Mar 24, 2007 00:49
Age 5 / 452 words
Dennis, bored, wandered off while his father was talking with talking to the woman about the milk order for the orphanage. It was a grim, square building, surrounded by high railings. The courtyard was bare -- no fountain or even planters or anything. The room's had been modernised but they still bore more resemblence to prison cells than anything else. Dennis was extremely glad he didn't have to live here. Even just waiting for his dad was bad enough.
There was nothing to see from the front gates, and he knew better than to go outside, so he trudged back into the courtyard, turned an immediate left and began walking around it, trailing his fingers against the rough stone of the wall and the occasional wooden door. It was a hundred and sixty steps along a side, mostly because Dennis had very short legs, and still rather boring until, on the last wall, his fingers caught on an engraving in the stone.
It was quite old, the edges rubbed smooth: a circle cut in quarters by a cross. Dennis traced the outline with his fingers, first the outer curve, then the horizontal line, and finally the vertical.
"It's called the sun cross," said a voice from behind him.

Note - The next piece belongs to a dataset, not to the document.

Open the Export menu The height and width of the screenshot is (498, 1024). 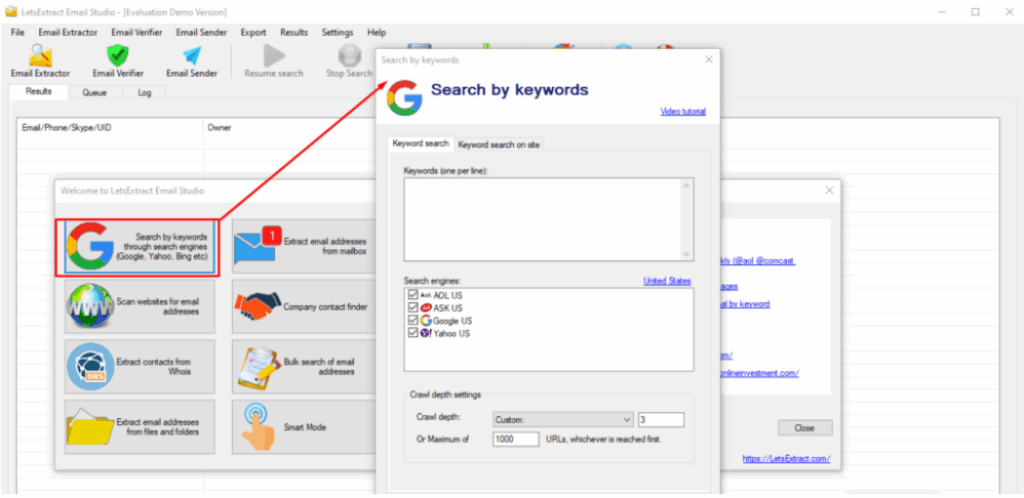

Dennis turned and looked up, and up, and up some more, craning his head back as he followed the flowing locks of white beard all the way up to the half moon glasses and twinkling blue eyes.
"Hello!" He said. "I'm Dennis! You have a huge beard! Do you trip over it?"
"Only if I'm not being careful." The man smiled. "You can call me Al."
"That's a Paul Simon song!"
Al's smile got wider. "That's right. You're a very perceptive lad."
"I don't know what that means!" Dennis complained.
"It means you notice things, my boy. Like this." He reached past Dennis to touch the cross. "In the Mycenaean dialect, it's the symbol for the syllable 'ka', fate and the wheel. Everything returns to the beginning and everything comes around again."
"Like a Ferris wheel!" Dennis beamed.
Al chuckled. "Yes, just like. I think you better be getting back to your father, Dennis. You wouldn't want him to be cross."
Dennis eyed him suspiciously. "Was that a joke?"
"I'm afraid so," Al admitted. "It wasn't very good, was it?"
"Not really!" said Dennis. "But Dad says it's okay to be bad as things as long as you really, really tried your very, very best at them first!"
"A very wise man. Look, he's just done talking. Off you go."
"Okay! Bye, Al!" Dennis waved and ran off towards his father.
"Until we meet again," Al said quietly, and traced the cross with his fingertips.